━━ Data excerpts

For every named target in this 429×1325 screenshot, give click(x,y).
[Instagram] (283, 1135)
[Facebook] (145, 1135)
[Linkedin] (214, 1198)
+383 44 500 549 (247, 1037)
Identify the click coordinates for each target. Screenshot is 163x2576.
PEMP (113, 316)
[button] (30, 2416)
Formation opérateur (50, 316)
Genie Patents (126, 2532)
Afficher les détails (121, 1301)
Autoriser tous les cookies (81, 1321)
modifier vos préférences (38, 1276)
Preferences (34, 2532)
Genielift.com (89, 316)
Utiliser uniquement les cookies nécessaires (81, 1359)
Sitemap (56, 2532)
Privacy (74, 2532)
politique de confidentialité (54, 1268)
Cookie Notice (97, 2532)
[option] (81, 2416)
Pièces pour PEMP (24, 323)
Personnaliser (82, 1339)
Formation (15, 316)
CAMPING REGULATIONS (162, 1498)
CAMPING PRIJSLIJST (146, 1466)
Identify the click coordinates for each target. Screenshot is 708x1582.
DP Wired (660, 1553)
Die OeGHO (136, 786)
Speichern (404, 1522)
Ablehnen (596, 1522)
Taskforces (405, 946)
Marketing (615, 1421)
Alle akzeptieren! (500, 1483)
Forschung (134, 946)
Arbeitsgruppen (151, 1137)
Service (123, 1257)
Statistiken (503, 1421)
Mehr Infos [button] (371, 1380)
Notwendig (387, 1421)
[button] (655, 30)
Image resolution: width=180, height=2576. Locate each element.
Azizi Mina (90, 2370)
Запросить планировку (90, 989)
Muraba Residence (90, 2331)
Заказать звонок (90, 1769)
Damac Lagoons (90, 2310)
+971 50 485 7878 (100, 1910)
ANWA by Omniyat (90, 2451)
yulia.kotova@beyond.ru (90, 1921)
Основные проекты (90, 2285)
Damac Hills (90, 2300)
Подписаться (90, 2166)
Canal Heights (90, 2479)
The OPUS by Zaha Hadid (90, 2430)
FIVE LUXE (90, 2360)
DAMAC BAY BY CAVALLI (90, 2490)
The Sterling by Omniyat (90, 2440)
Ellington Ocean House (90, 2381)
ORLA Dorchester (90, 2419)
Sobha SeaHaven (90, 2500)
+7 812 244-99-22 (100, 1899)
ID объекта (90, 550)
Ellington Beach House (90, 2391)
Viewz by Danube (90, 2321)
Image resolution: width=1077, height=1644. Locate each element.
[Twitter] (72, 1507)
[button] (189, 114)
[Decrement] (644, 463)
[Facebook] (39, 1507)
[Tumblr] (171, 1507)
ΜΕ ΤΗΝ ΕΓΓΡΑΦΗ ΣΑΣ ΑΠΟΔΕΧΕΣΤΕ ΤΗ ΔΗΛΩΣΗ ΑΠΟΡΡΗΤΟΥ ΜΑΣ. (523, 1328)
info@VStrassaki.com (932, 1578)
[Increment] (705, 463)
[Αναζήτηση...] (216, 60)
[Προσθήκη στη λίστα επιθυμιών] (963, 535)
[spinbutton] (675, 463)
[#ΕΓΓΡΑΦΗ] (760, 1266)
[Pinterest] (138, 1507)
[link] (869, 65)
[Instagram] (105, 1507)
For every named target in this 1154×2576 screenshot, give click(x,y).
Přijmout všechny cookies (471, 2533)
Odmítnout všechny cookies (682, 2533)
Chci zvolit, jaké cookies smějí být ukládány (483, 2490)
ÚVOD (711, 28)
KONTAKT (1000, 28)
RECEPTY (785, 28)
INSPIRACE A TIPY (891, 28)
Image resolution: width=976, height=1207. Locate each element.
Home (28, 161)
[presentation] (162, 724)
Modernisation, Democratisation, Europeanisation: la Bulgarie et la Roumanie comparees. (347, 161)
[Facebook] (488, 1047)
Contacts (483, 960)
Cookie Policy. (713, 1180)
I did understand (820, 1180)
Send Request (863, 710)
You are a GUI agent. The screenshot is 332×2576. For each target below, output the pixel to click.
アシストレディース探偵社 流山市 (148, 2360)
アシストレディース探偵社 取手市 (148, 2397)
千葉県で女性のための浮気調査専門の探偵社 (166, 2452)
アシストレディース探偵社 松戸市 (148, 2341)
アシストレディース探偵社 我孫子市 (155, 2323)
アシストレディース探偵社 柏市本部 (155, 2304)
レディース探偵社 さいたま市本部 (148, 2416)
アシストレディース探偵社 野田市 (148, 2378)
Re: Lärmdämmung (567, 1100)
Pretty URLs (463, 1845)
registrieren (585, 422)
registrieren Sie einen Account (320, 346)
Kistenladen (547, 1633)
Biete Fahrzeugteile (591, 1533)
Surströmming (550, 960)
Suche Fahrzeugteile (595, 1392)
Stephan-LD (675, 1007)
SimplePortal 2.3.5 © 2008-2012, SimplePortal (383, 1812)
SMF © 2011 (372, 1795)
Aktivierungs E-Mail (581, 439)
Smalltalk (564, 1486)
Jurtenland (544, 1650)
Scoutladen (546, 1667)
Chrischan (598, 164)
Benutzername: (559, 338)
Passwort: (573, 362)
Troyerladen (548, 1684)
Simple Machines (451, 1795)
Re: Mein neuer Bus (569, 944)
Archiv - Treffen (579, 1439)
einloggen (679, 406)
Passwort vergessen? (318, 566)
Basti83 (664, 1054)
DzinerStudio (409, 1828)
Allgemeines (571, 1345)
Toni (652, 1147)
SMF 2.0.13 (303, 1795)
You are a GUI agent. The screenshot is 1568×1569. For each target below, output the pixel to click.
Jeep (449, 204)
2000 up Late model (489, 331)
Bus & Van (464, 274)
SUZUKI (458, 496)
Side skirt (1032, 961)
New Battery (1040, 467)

━━━━

Please print all of the entries above again, line for line and without changing a single character.

For every named target in this 429×1325 screenshot, give click(x,y).
[Instagram] (283, 1135)
[Facebook] (145, 1135)
[Linkedin] (214, 1198)
+383 44 500 549 (247, 1037)
Identify the click coordinates for each target. Screenshot is 163x2576.
PEMP (113, 316)
[button] (30, 2416)
Formation opérateur (50, 316)
Genie Patents (126, 2532)
Afficher les détails (121, 1301)
Autoriser tous les cookies (81, 1321)
modifier vos préférences (38, 1276)
Preferences (34, 2532)
Genielift.com (89, 316)
Utiliser uniquement les cookies nécessaires (81, 1359)
Sitemap (56, 2532)
Privacy (74, 2532)
politique de confidentialité (54, 1268)
Cookie Notice (97, 2532)
[option] (81, 2416)
Pièces pour PEMP (24, 323)
Personnaliser (82, 1339)
Formation (15, 316)
CAMPING REGULATIONS (162, 1498)
CAMPING PRIJSLIJST (146, 1466)
Identify the click coordinates for each target. Screenshot is 708x1582.
DP Wired (660, 1553)
Die OeGHO (136, 786)
Speichern (404, 1522)
Ablehnen (596, 1522)
Taskforces (405, 946)
Marketing (615, 1421)
Alle akzeptieren! (500, 1483)
Forschung (134, 946)
Arbeitsgruppen (151, 1137)
Service (123, 1257)
Statistiken (503, 1421)
Mehr Infos [button] (371, 1380)
Notwendig (387, 1421)
[button] (655, 30)
Image resolution: width=180, height=2576. Locate each element.
Azizi Mina (90, 2370)
Запросить планировку (90, 989)
Muraba Residence (90, 2331)
Заказать звонок (90, 1769)
Damac Lagoons (90, 2310)
+971 50 485 7878 (100, 1910)
ANWA by Omniyat (90, 2451)
yulia.kotova@beyond.ru (90, 1921)
Основные проекты (90, 2285)
Damac Hills (90, 2300)
Подписаться (90, 2166)
Canal Heights (90, 2479)
The OPUS by Zaha Hadid (90, 2430)
FIVE LUXE (90, 2360)
DAMAC BAY BY CAVALLI (90, 2490)
The Sterling by Omniyat (90, 2440)
Ellington Ocean House (90, 2381)
ORLA Dorchester (90, 2419)
Sobha SeaHaven (90, 2500)
+7 812 244-99-22 (100, 1899)
ID объекта (90, 550)
Ellington Beach House (90, 2391)
Viewz by Danube (90, 2321)
Image resolution: width=1077, height=1644. Locate each element.
[Twitter] (72, 1507)
[button] (189, 114)
[Decrement] (644, 463)
[Facebook] (39, 1507)
[Tumblr] (171, 1507)
ΜΕ ΤΗΝ ΕΓΓΡΑΦΗ ΣΑΣ ΑΠΟΔΕΧΕΣΤΕ ΤΗ ΔΗΛΩΣΗ ΑΠΟΡΡΗΤΟΥ ΜΑΣ. (523, 1328)
info@VStrassaki.com (932, 1578)
[Increment] (705, 463)
[Αναζήτηση...] (216, 60)
[Προσθήκη στη λίστα επιθυμιών] (963, 535)
[spinbutton] (675, 463)
[#ΕΓΓΡΑΦΗ] (760, 1266)
[Pinterest] (138, 1507)
[link] (869, 65)
[Instagram] (105, 1507)
For every named target in this 1154×2576 screenshot, give click(x,y).
Přijmout všechny cookies (471, 2533)
Odmítnout všechny cookies (682, 2533)
Chci zvolit, jaké cookies smějí být ukládány (483, 2490)
ÚVOD (711, 28)
KONTAKT (1000, 28)
RECEPTY (785, 28)
INSPIRACE A TIPY (891, 28)
Image resolution: width=976, height=1207. Locate each element.
Home (28, 161)
[presentation] (162, 724)
Modernisation, Democratisation, Europeanisation: la Bulgarie et la Roumanie comparees. (347, 161)
[Facebook] (488, 1047)
Contacts (483, 960)
Cookie Policy. (713, 1180)
I did understand (820, 1180)
Send Request (863, 710)
You are a GUI agent. The screenshot is 332×2576. For each target below, output the pixel to click.
アシストレディース探偵社 流山市 (148, 2360)
アシストレディース探偵社 取手市 (148, 2397)
千葉県で女性のための浮気調査専門の探偵社 (166, 2452)
アシストレディース探偵社 松戸市 (148, 2341)
アシストレディース探偵社 我孫子市 (155, 2323)
アシストレディース探偵社 柏市本部 (155, 2304)
レディース探偵社 さいたま市本部 (148, 2416)
アシストレディース探偵社 野田市 (148, 2378)
Re: Lärmdämmung (567, 1100)
Pretty URLs (463, 1845)
registrieren (585, 422)
registrieren Sie einen Account (320, 346)
Kistenladen (547, 1633)
Biete Fahrzeugteile (591, 1533)
Surströmming (550, 960)
Suche Fahrzeugteile (595, 1392)
Stephan-LD (675, 1007)
SimplePortal 2.3.5 © 2008-2012, SimplePortal (383, 1812)
SMF © 2011 (372, 1795)
Aktivierungs E-Mail (581, 439)
Smalltalk (564, 1486)
Jurtenland (544, 1650)
Scoutladen (546, 1667)
Chrischan (598, 164)
Benutzername: (559, 338)
Passwort: (573, 362)
Troyerladen (548, 1684)
Simple Machines (451, 1795)
Re: Mein neuer Bus (569, 944)
Archiv - Treffen (579, 1439)
einloggen (679, 406)
Passwort vergessen? (318, 566)
Basti83 (664, 1054)
DzinerStudio (409, 1828)
Allgemeines (571, 1345)
Toni (652, 1147)
SMF 2.0.13 (303, 1795)
You are a GUI agent. The screenshot is 1568×1569. For each target below, output the pixel to click.
Jeep (449, 204)
2000 up Late model (489, 331)
Bus & Van (464, 274)
SUZUKI (458, 496)
Side skirt (1032, 961)
New Battery (1040, 467)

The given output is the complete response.